Jenna Marzullo-Stockwell - My Texas Takeaway: Don’t Forget the Power of Asking ‘Why’
Recently I was in Texas participating in the launch of Viridian in the largest deregulated state in the nation! This event was easily one of Viridian’s largest yet. It was so inspiring to see thousands of people from all different walks of life join myself and other Viridian leaders to celebrate this significant milestone for the company.
I decided to travel to Texas the week leading up to the launch – where I was lucky enough to share a townhouse with several of my CT and MA based teammates – that was located right in the heart of Dallas. While we had a great time learning and working together, what added to my experience the most was getting to connect with the people of Texas, who are so wonderful, warm and open minded to the business model. I was able to have some really engaging conversations during my stay, which I foresee evolving into exciting working relationships in the near future.

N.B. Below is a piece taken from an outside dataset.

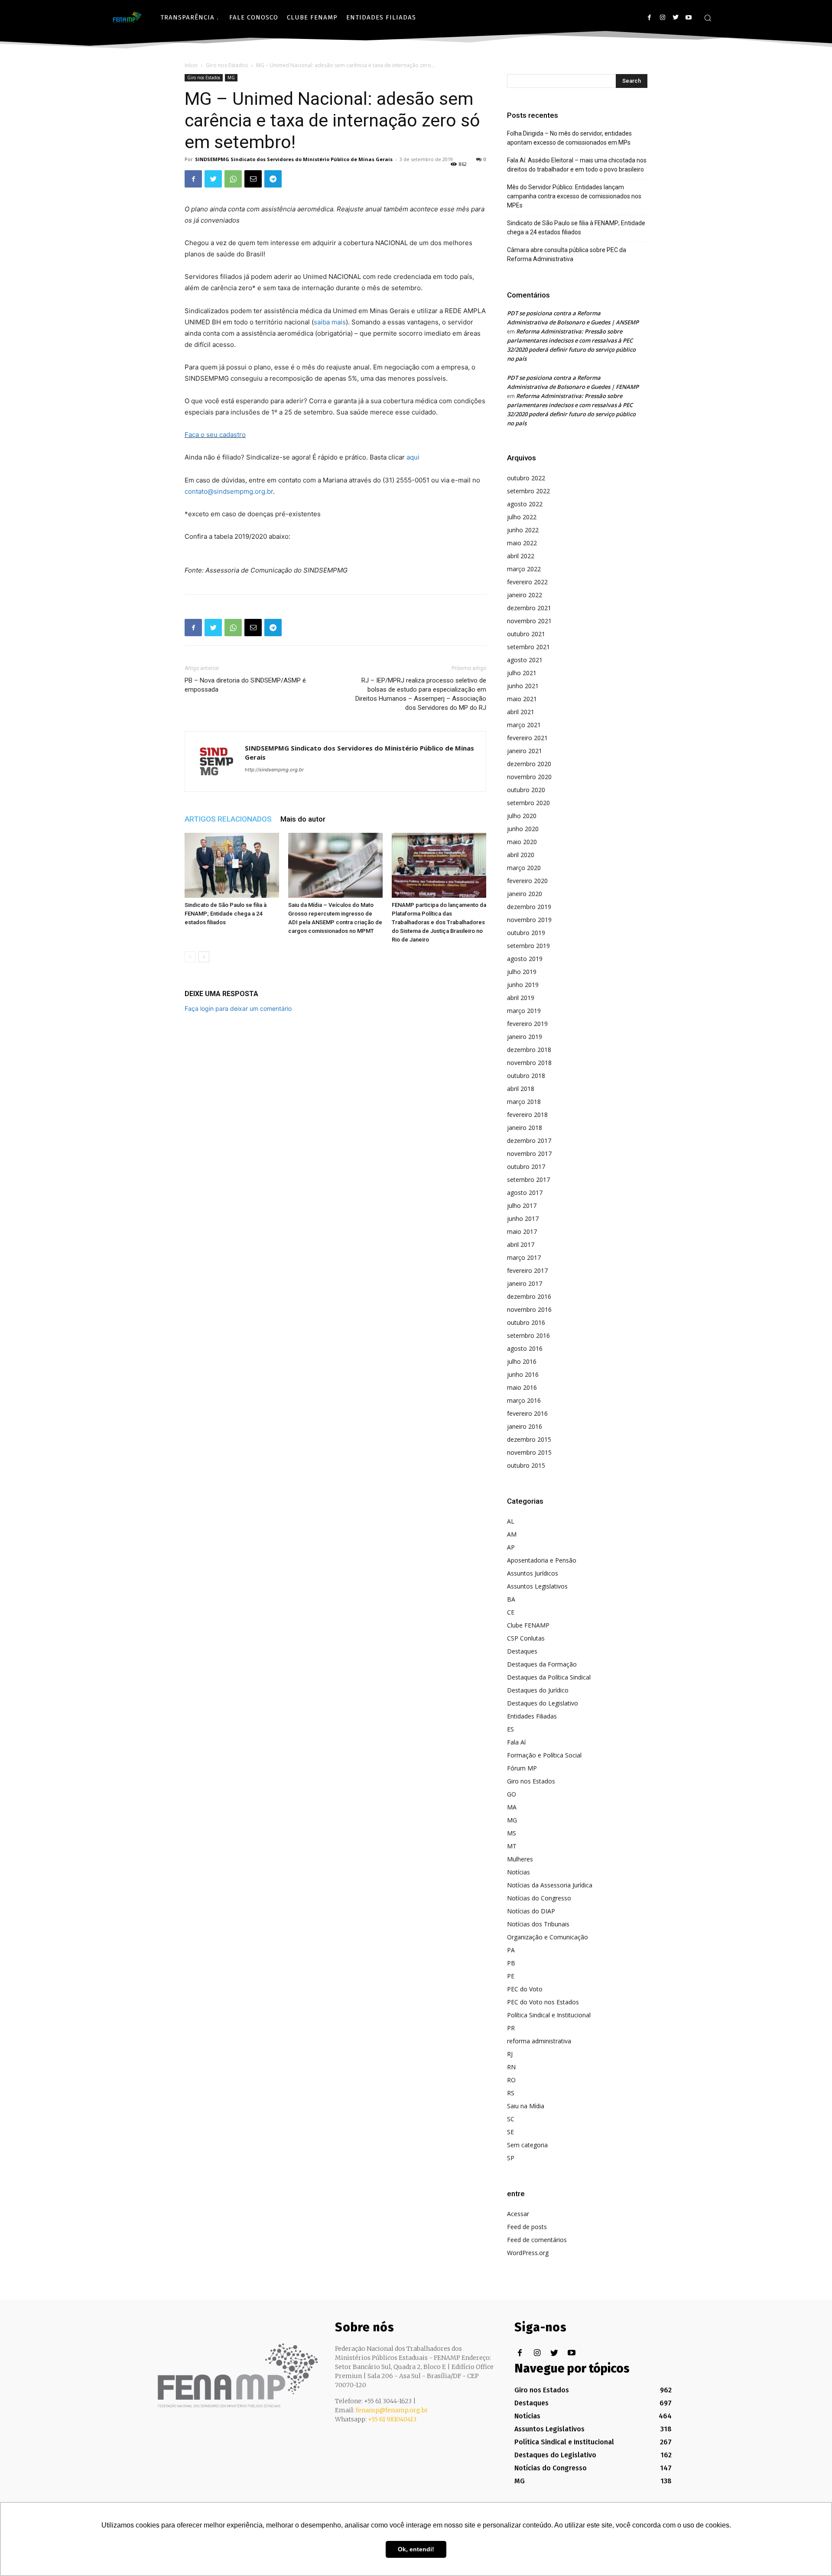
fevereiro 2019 (527, 1023)
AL (510, 1521)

Overall, it was very much worth my time to go to Texas for this launch. One takeaway in particular that I walked away with from my trip, however, was that most of us need to ask the question “why” more often. It’s vital that we ask “why” more than just once, rather than stopping after the first time, so that we can get to the core of our own personal challenges and problems, build up our team, and better prospect and sell.
There are two ways you can ask this very powerful question. The first is by asking yourself “why” and the second is by asking others “why.” I advise you do both…here’s why (no pun intended):
Ask Yourself “Why”
There are a few good reasons to ask yourself “why.” For instance, if you’re not where you want to be in this business model, ask yourself why that is. But don’t just stop there; dig deeper, beyond the surface level, to determine what lies at the root of the situation. So, for example, in asking yourself “Why did I join Viridian?” you might conclude that the answer is because you needed more money, wanted to find more time freedom or wanted to become part of a greater community.
This is a great start, but I encourage you to keep asking why. So, if you need more money, ask yourself why this is the case. Perhaps the answer is that you need to be able to send your children to college. Well, why do you need more money in order to put your children through college? You’ll be surprised by just how much you discover about yourself in committing to the continual pursuit of “why” things are. You’ll eventually arrive on an emotional, clarifying and much-needed response.
Asking yourself “why?” also goes far beyond the business model; you can ask this question whenever you run into any obstacle in life.
Ask Others “Why”
In addition to asking yourself “why” ask others, as well. Whether these other people are your teammates or prospects, you can continue to nurture relationships with others by continually asking “why.” This realization hit me hard in Texas, as I had to establish solid relationships in a short amount of time. The best way for me to do this was to continually ask “why”; in fact, in doing so I was able to personally enroll new frontline during my very short time in Dallas.
For example, in Texas I started conversations by simply asking prospects “Do you like Dallas? Why?” or “What brought you here? Why?” You can essentially follow every question you ask with “Why?” It helps you to completely step outside of your comfort zone and start an open-ended conversation with someone where the outcome cannot be predicted.
It’s easy to ask more questions of yourself and those around you. Anybody can do it, and you can get started immediately. Remember: You don’t have to know everything. It’s okay to ask questions. There’s this misconception that as top leaders in this business we know everything, but really we’re just asking a lot of questions!